_Raw records_

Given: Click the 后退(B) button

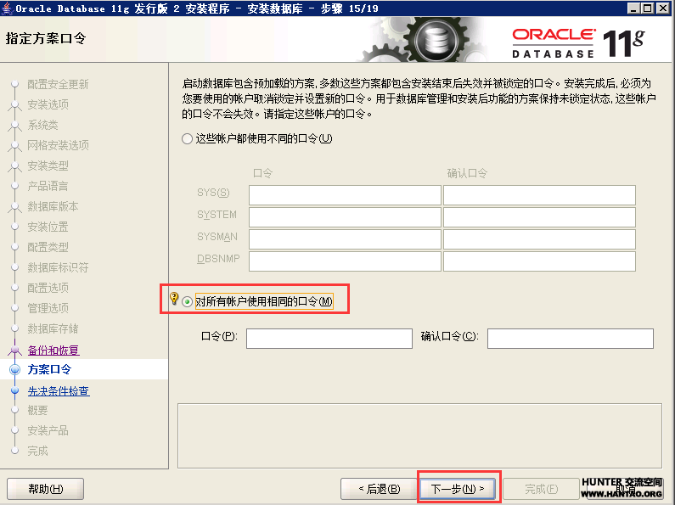Looking at the screenshot, I should coord(379,489).
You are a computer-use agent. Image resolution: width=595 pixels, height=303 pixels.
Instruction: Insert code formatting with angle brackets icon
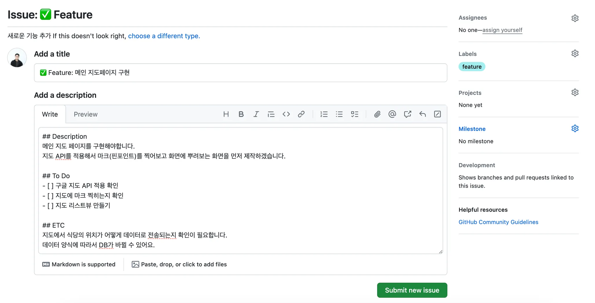[286, 114]
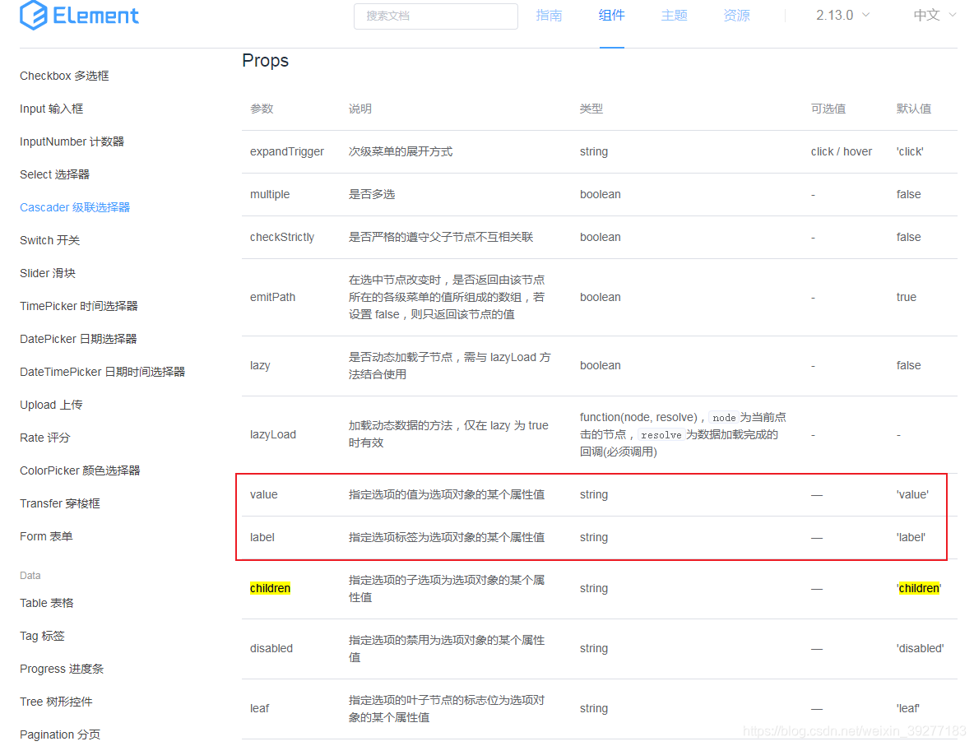Click the Element logo to go home
This screenshot has height=746, width=974.
(x=78, y=15)
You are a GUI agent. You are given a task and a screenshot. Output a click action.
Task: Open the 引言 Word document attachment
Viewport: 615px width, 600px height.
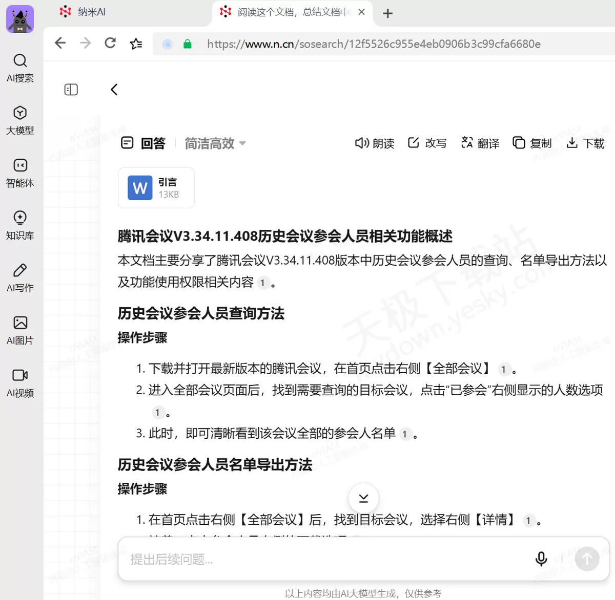pos(156,188)
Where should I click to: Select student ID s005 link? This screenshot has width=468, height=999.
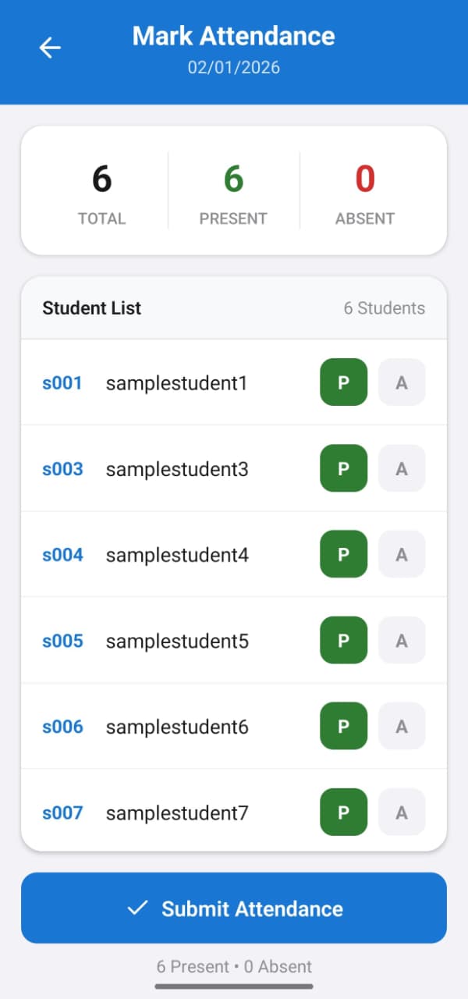[62, 641]
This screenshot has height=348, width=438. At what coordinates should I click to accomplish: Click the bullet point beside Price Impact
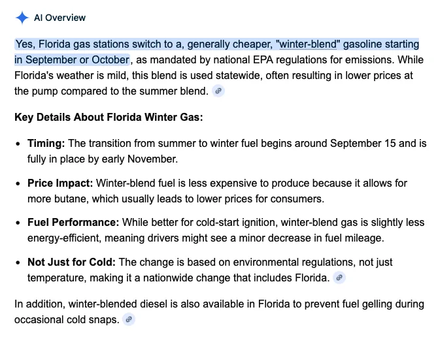pos(18,184)
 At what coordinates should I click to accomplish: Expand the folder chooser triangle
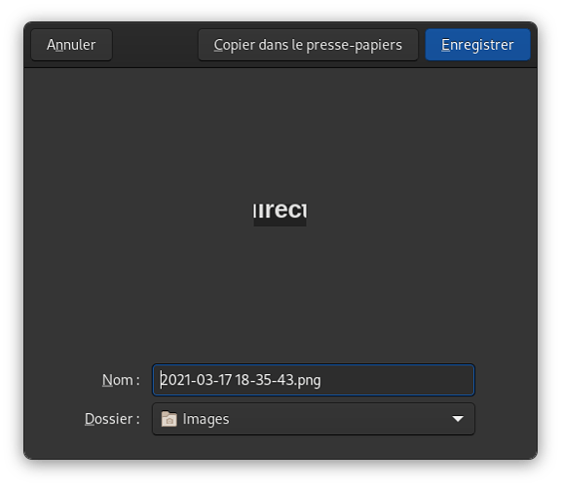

_Your goal_
Reproduce the text of every item above verbatim, omitting the pictures.

_The result_
Given: Click the 后退(B) button

Looking at the screenshot, I should coord(379,489).
You are a computer-use agent. Image resolution: width=595 pixels, height=303 pixels.
Instruction: Insert code formatting with angle brackets icon
[286, 114]
Click the Element logo to go home
This screenshot has height=746, width=974.
(x=78, y=15)
You are a GUI agent. You are given a task and a screenshot. Output a click action.
Task: Open the 引言 Word document attachment
Viewport: 615px width, 600px height.
pos(156,188)
Where should I click to: Select student ID s005 link? This screenshot has width=468, height=999.
[62, 641]
This screenshot has height=348, width=438. At what coordinates should I click to accomplish: Click the bullet point beside Price Impact
pos(18,184)
 At what coordinates should I click to accomplish: Expand the folder chooser triangle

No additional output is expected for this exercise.